Can anyone comment on the assessment from a position of knowledge? The author does venture onto dangerous ground when he cites western motives, but I am more interested in his views on the Taliban's strengthes, aims and status. I am also aa bit leery of his views on the ANP.

Afghanistan Situation Report

Major A.H. Amin (Retired) in Kabul

(You may quote from this report crediting the author and Orbat.com)

Area Under Taliban Control

Ghazni (Andar,Muqur Districts) (At least 30 % of the province by day and 60 % night) 

Zabul (At least 75 % of the province) 

Uruzgan ( At least 55 % of the province) 

Helmand (At least 80 % of the province) 

Paktika (At least 10-20 % of the province) 

Khost (At least 20 % of the province) 

Farah (At least 55 % of the province) 

 Kunar (At least 20 % of the province) 

Laghman (At least 20 % of the province) 

Kapisa (Tagab district) 

Kandahar ( at least 45 % of the province ) 


Lines of Communication 

Kabul–Torkham Highway is 90 % safe but there have been incidents of attacks on oil tankers. Many of these are however insurance frauds done by owners of oil tankers coming from Pakistan or by their crew who first sell the fuel and then put the tankers on fire. 

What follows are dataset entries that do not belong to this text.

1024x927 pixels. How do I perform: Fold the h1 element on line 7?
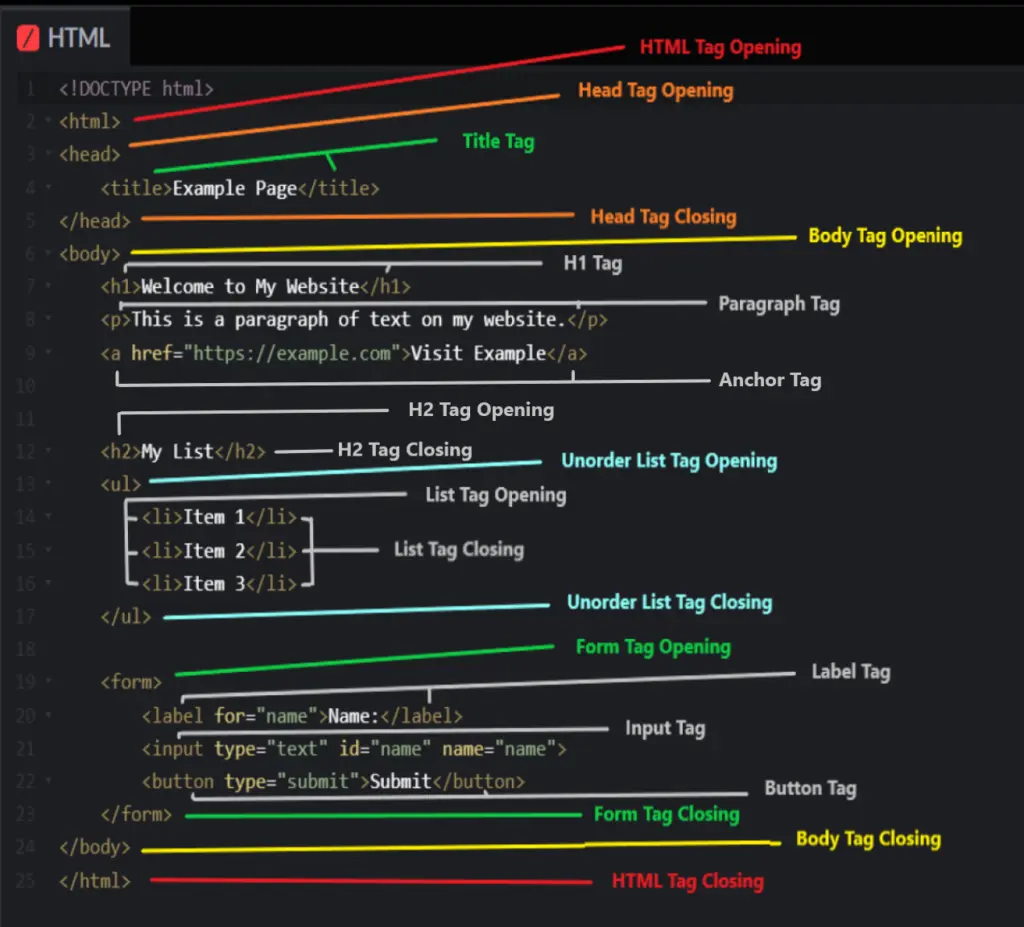[47, 287]
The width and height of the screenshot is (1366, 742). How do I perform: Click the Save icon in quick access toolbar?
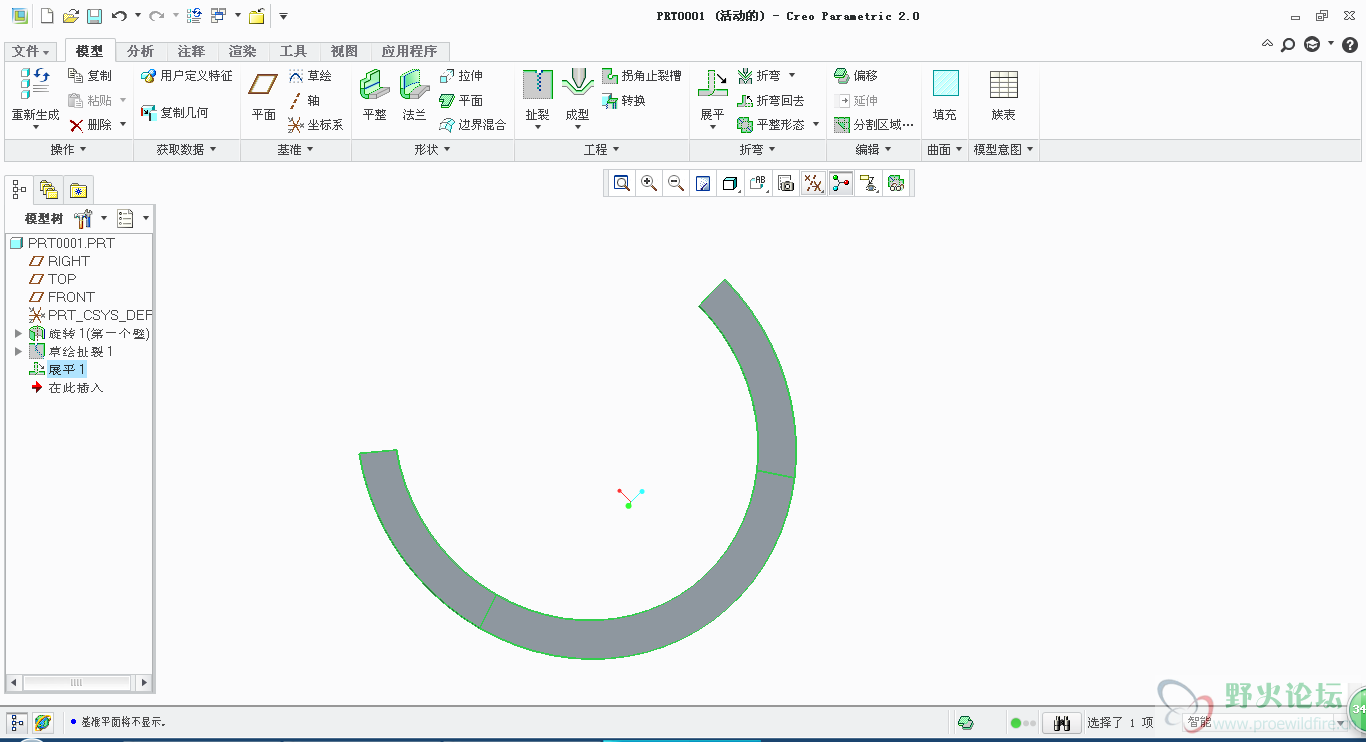point(94,16)
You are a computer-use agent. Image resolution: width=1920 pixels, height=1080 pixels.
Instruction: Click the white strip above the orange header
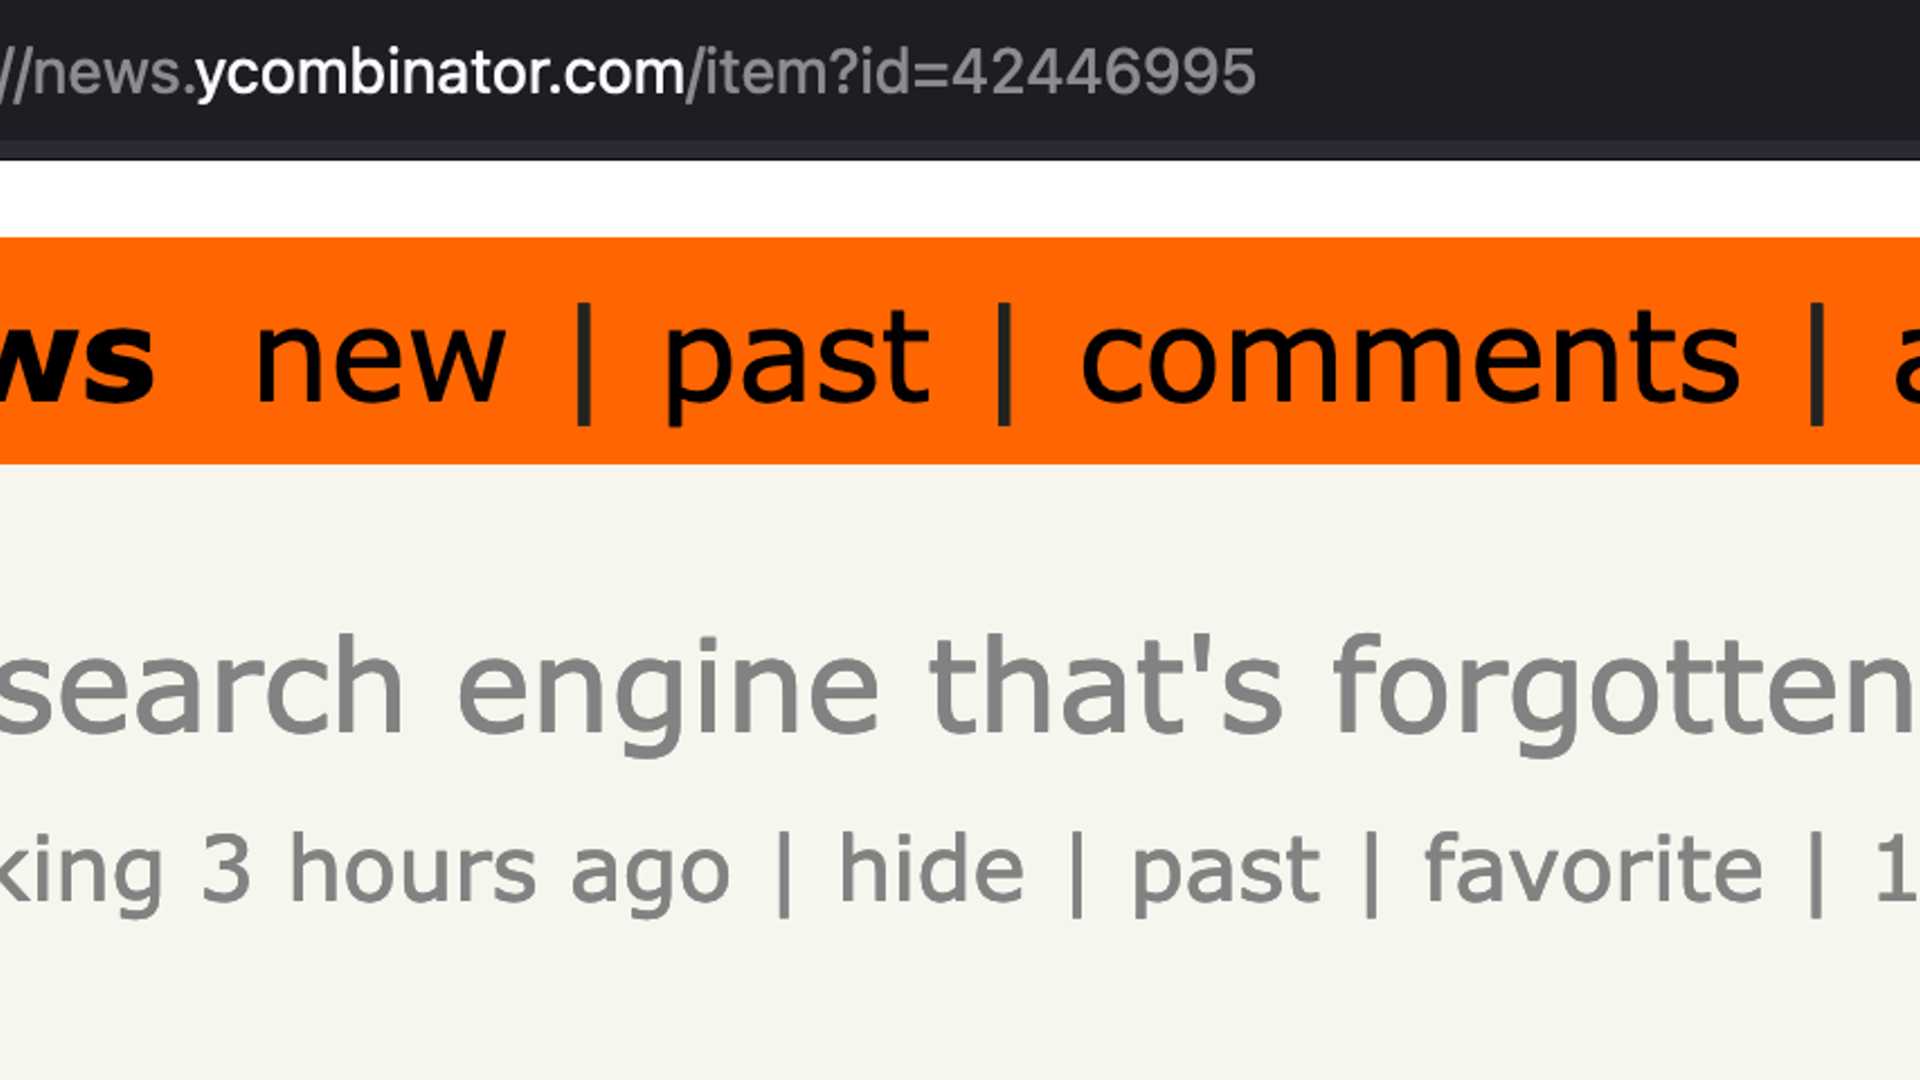tap(960, 198)
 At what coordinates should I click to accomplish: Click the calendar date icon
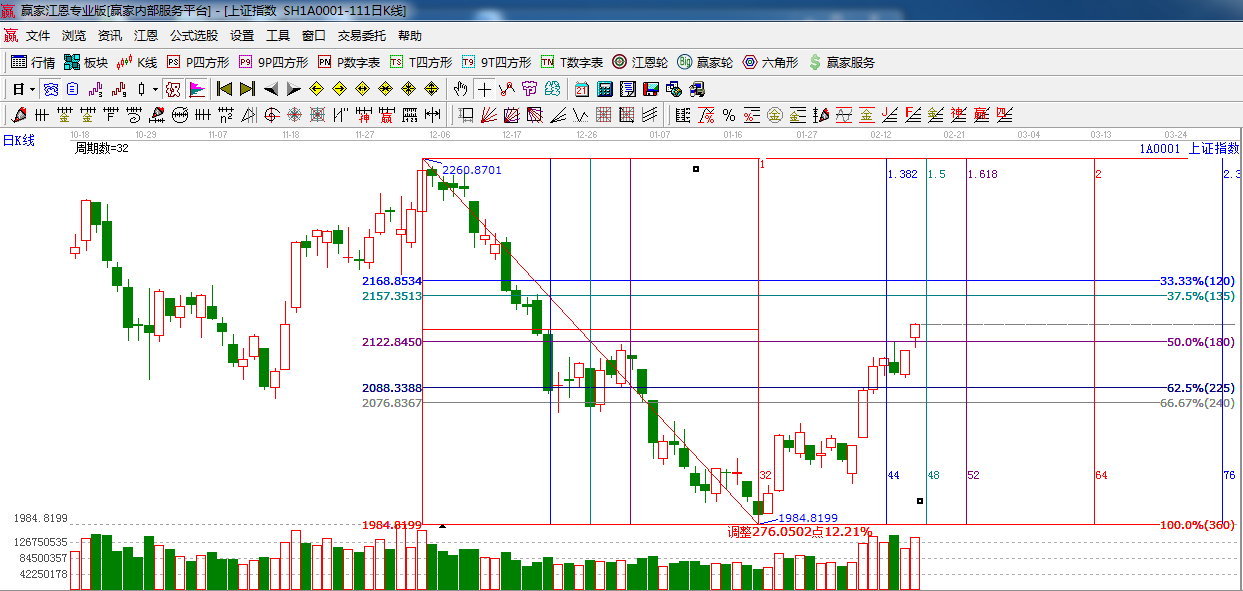tap(581, 89)
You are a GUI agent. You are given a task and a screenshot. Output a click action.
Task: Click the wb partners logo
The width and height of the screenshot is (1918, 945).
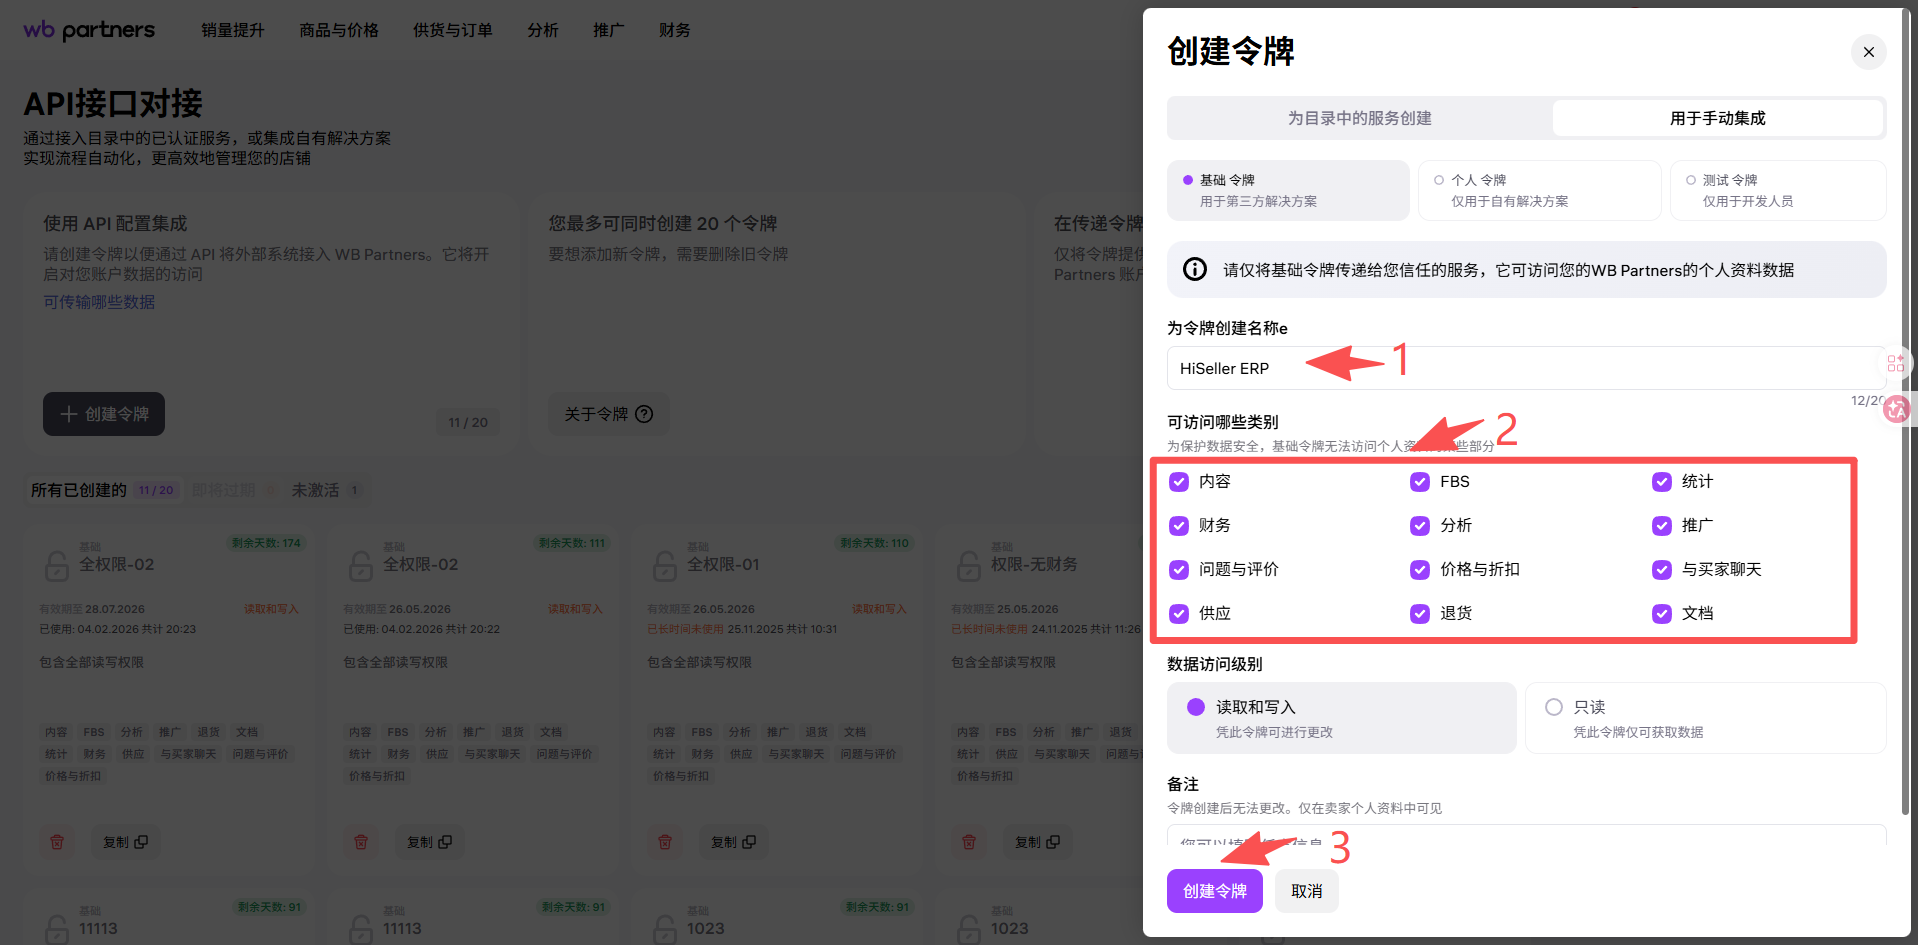[89, 30]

Kabul-Kandahar Herat Highway :-- It is unsafe for any kind of civilian traffic between Muqur in Ghazni till Shahr e Safa in Kandahar and from Maiwand in Kandahar Province till Farah Rud and Adraskan in Herat Province in between 1600 in the evening till dawn. 

Kandahar-Spin Boldak Highway :-- Safe during daytime but unsafe after 1600 till dawn. 

Kabul-Mazar Hairatan Highway :-- Safe 24 hours except odd cases of robberies. 

Kabul-Kunduz Bandar Sher Khan Highway :-- Safe 24 hours except odd cases of robberies. 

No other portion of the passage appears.